Quick sort

Hello. Today we continue the series of articles that I wrote specifically for the launch of the course “Algorithms and Data Structures” from OTUS. By link you can find out in detail about the course, as well as watch the recording of the Demo lesson on the topic for free: “Three algorithms for finding a pattern in the text”


Sorting an array is one of the first serious problems studied in the classic course “Algorithms and Data Structures” of the computer science discipline. In this regard, the tasks of writing sorting and the corresponding questions are often encountered in interviews as an intern or junior developer.

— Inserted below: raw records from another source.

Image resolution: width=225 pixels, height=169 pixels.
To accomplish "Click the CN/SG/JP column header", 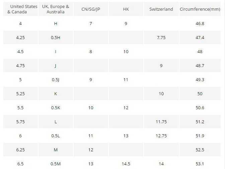I will pyautogui.click(x=91, y=9).
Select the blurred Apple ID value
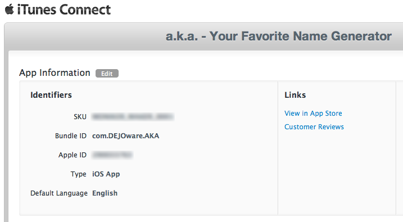The width and height of the screenshot is (403, 222). [112, 155]
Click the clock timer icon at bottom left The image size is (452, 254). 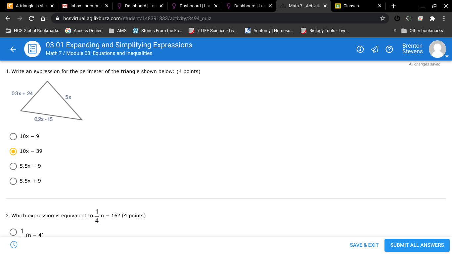[x=14, y=245]
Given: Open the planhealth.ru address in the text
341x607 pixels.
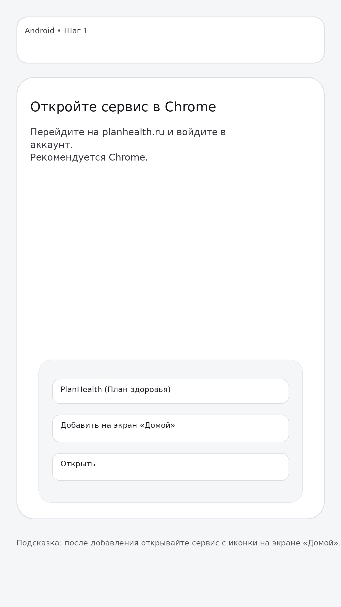Looking at the screenshot, I should coord(133,132).

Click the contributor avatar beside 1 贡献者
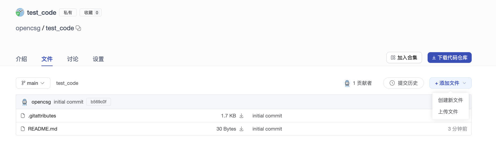347,83
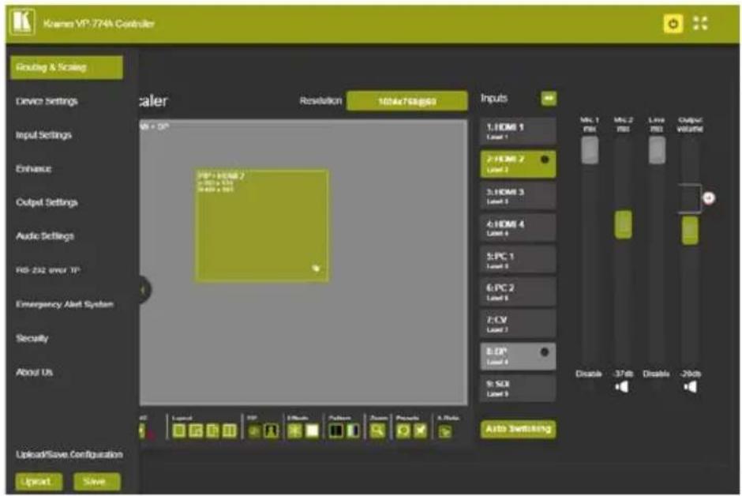Screen dimensions: 742x496
Task: Select the first Pattern icon
Action: [336, 430]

Formulation of the problem

Traditionally, it is worth starting the presentation of solutions to the problem with its statement. Usually the sorting task involves ordering some array of integers in ascending order. But in fact, this is somewhat oversimplification. The algorithms described in this section can be used to order an array of any objects between which an ordering relationship is established (that is, for any two elements we can say: the first is greater than the second, the second is greater than the first, or they are equal). You can sort both in ascending and descending order. We’ll use the standard simplification.

Quick sort

Last time we talked about a slightly more complex sort – insertion sort. Today we will focus on a much more complex algorithm – quick sort (also called Hoare sort).

Algorithm Description

The quick sorting algorithm is recursive, therefore, for simplicity, the procedure will take as input the boundaries of an array segment from l inclusive to r not inclusive. It is clear that in order to sort the entire array, 0 should be passed as the l parameter, and n as r, where, by tradition, n denotes the length of the array.

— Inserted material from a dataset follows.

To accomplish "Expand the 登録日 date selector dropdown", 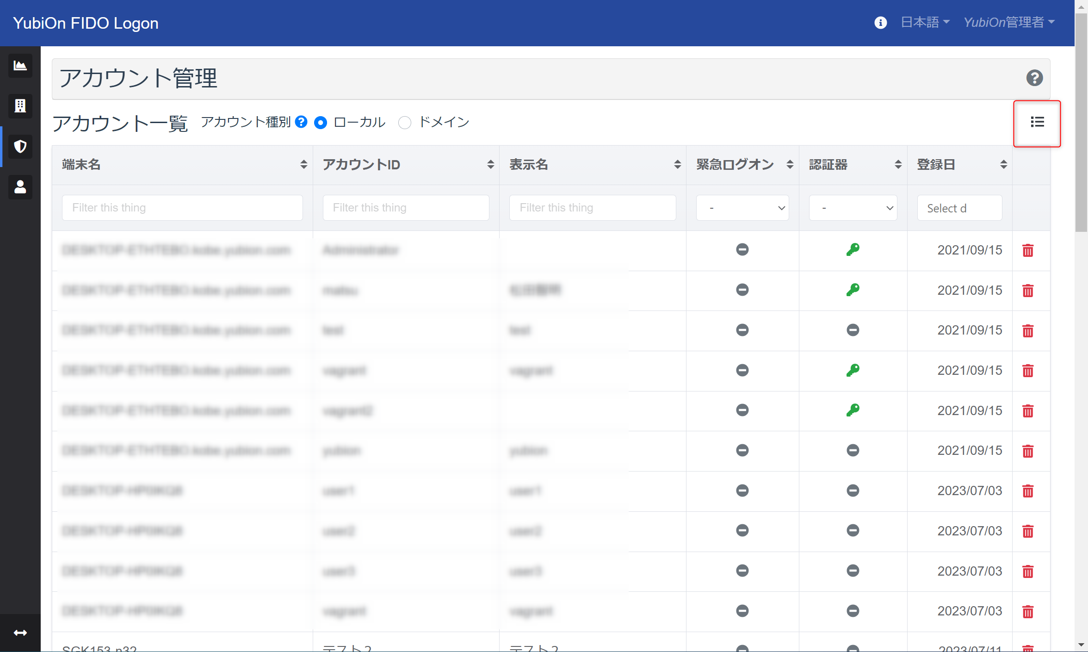I will pyautogui.click(x=959, y=207).
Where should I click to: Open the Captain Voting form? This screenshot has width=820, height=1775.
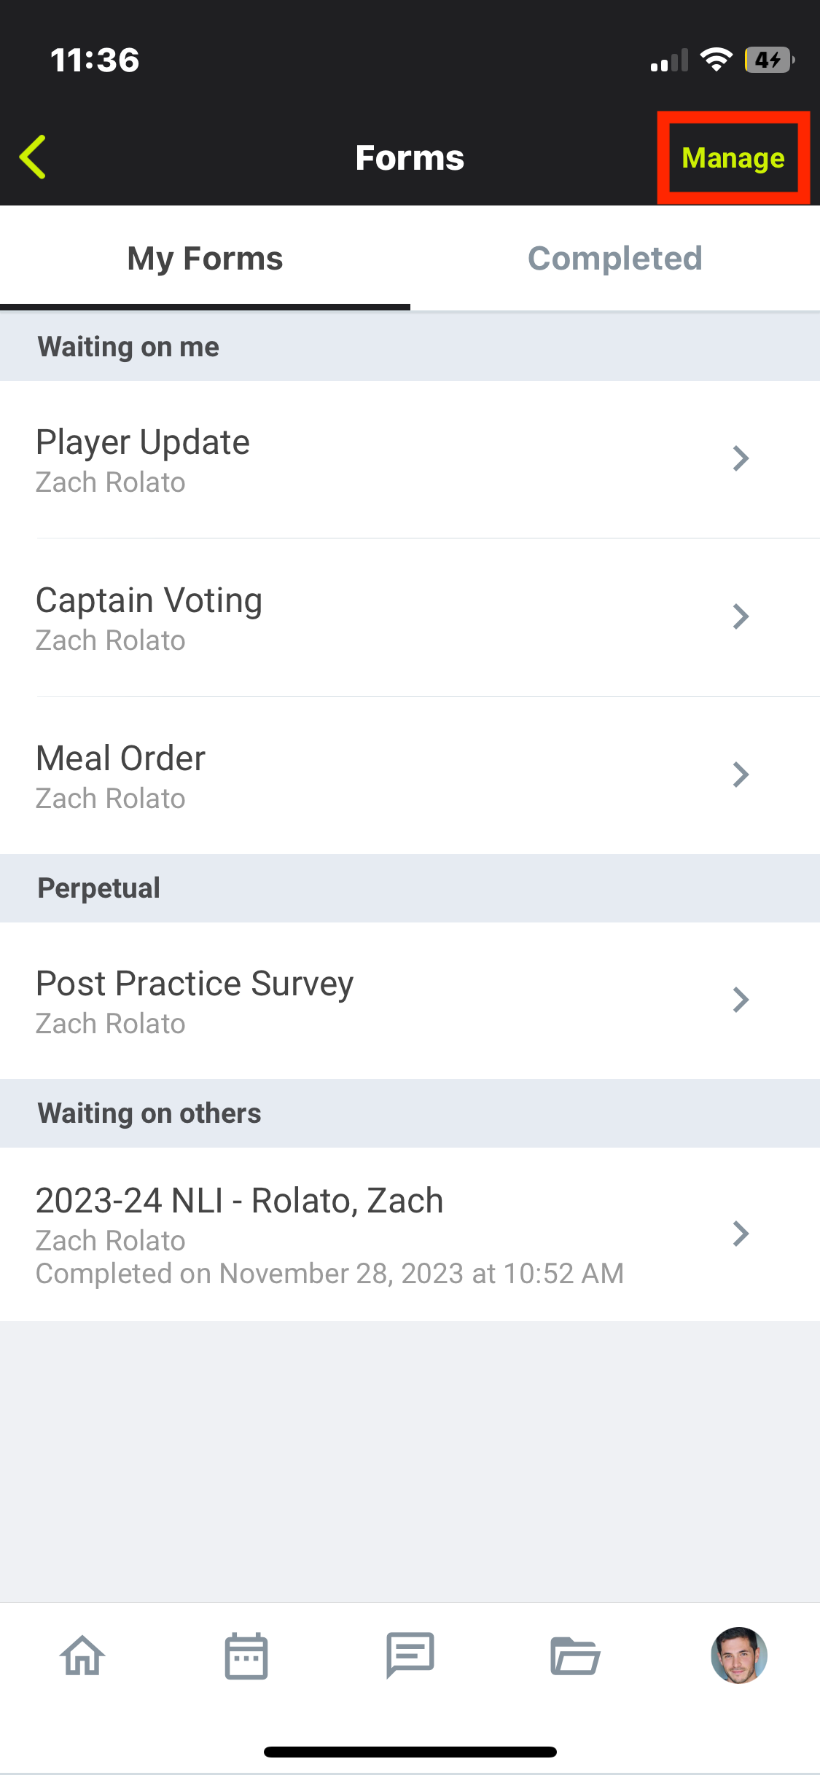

The quicksort algorithm is based on the partition procedure. Partition selects some element of the array and rearranges the elements of the array in such a way that the array is split into 2 parts: the left side contains elements that are less than this element, and the right side contains elements that are greater than or equal to this element. Such a separating element is called pivot

Partiion implementation:
partition(l, r):
pivot = a[random(l ... r - 1)]
m = l
for i = l ... r - 1:
if a[i] < pivot:
swap(a[i], a[m])
return m

The pivot in our case is chosen randomly. This algorithm is called randomized… In fact, the pivot can be selected in a variety of ways: either take a random element, or take the first / last element of the uchchka, or choose it in some “smart” way. The choice of pivot is very important for the final complexity of the sorting algorithm, but more on that later. The complexity of the partition procedure is O (n), where n = r – l is the length of the section.

Now we use partition to implement sorting:

Partiion implementation:
sort(l, r):
if r - l = 1:
m = partition(l, r)
sort(l, m)
sort(m, r)

An extreme case – an array of one element has the property of being ordered. If the array is long, then we use partition and call the procedure recursively on the two halves of the array.

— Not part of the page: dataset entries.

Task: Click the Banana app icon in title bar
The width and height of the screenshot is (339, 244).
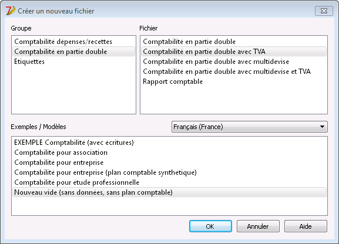Action: [x=11, y=11]
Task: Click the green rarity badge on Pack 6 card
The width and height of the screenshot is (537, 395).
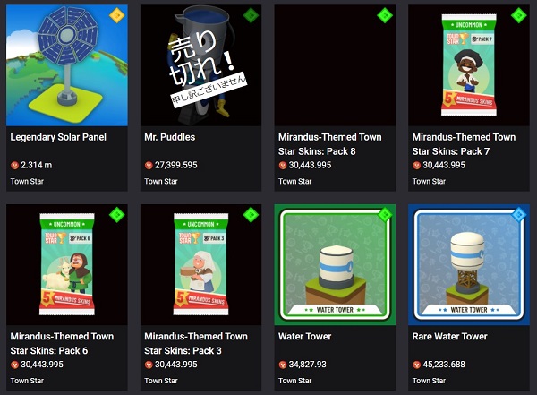Action: tap(116, 215)
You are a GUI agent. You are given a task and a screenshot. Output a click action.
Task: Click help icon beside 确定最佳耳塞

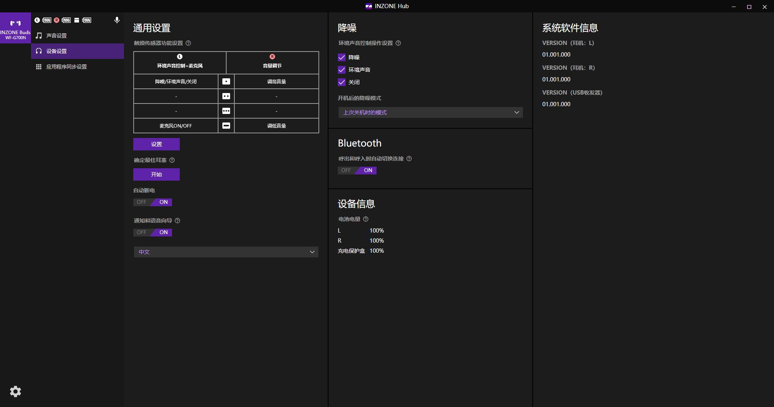pos(172,160)
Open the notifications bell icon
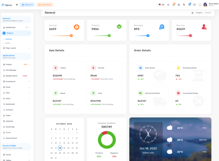This screenshot has height=161, width=219. pyautogui.click(x=174, y=5)
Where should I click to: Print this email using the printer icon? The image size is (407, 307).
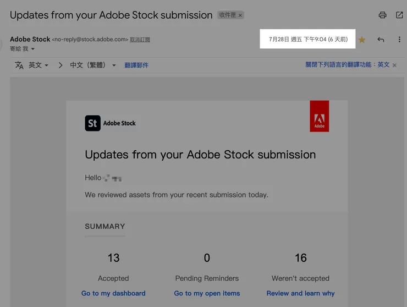[x=383, y=15]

If you run the written sorting using the example of the array 1 2 2, you will notice that it will never end. Why did it happen?

When writing partition, we made an assumption – all elements of the array must be unique. Otherwise, the return value of m will be l and the recursion will never end, because sort (l, m) will call sort (l, l) and sort (l, m). To solve this problem, you need to divide the array not into 2 parts ( = pivot), but into 3 parts ( pivot) and call recursive sorting for the 1st and 3rd parts.


I propose to analyze this algorithm.

The time complexity of the algorithm is expressed through it by the formula: T (n) = n + T (a * n) + T ((1 – a) * n). Thus, when we call the sorting of an array of n elements, it takes about n operations to execute the partition and to execute itself 2 times with the parameters a * n and (1 – a) * n, because the pivot divided the element into fractions.

In the best case, a = 1/2, that is, the pivot divides the area into two equal parts each time. In this case: T (n) = n + 2 * T (n / 2) = n + 2 * (n / 2 + 2 * T (n / 4)) = n + n + 4 * T (n / 4 ) = n + n + 4 * (n / 4 + 2 * T (n / 8)) = n + n + n + 8 * T (n / 8) =…. Total will be log (n) terms, because the terms appear until the argument decreases to 1. As a result, T (n) = O (n * log (n)).

In the worst case, a = 1 / n, that is, the pivot cuts off exactly one element. The first part of the array contains 1 element, and the second contains n – 1. That is: T (n) = n + T (1) + T (n – 1) = n + O (1) + T (n – 1) = n + O (1) + (n – 1 + O (1) + T (n – 2)) = O (n ^ 2). The square appears due to the fact that it appears in the formula for the sum of an arithmetic progression that appears in the process of scribbling the formula.

On average, ideally, the mathematical expectation of various options should be considered. It can be shown that if the pivot divides the array in a ratio of 1: 9, then the resulting asymptotics will still be O (n * log (n)).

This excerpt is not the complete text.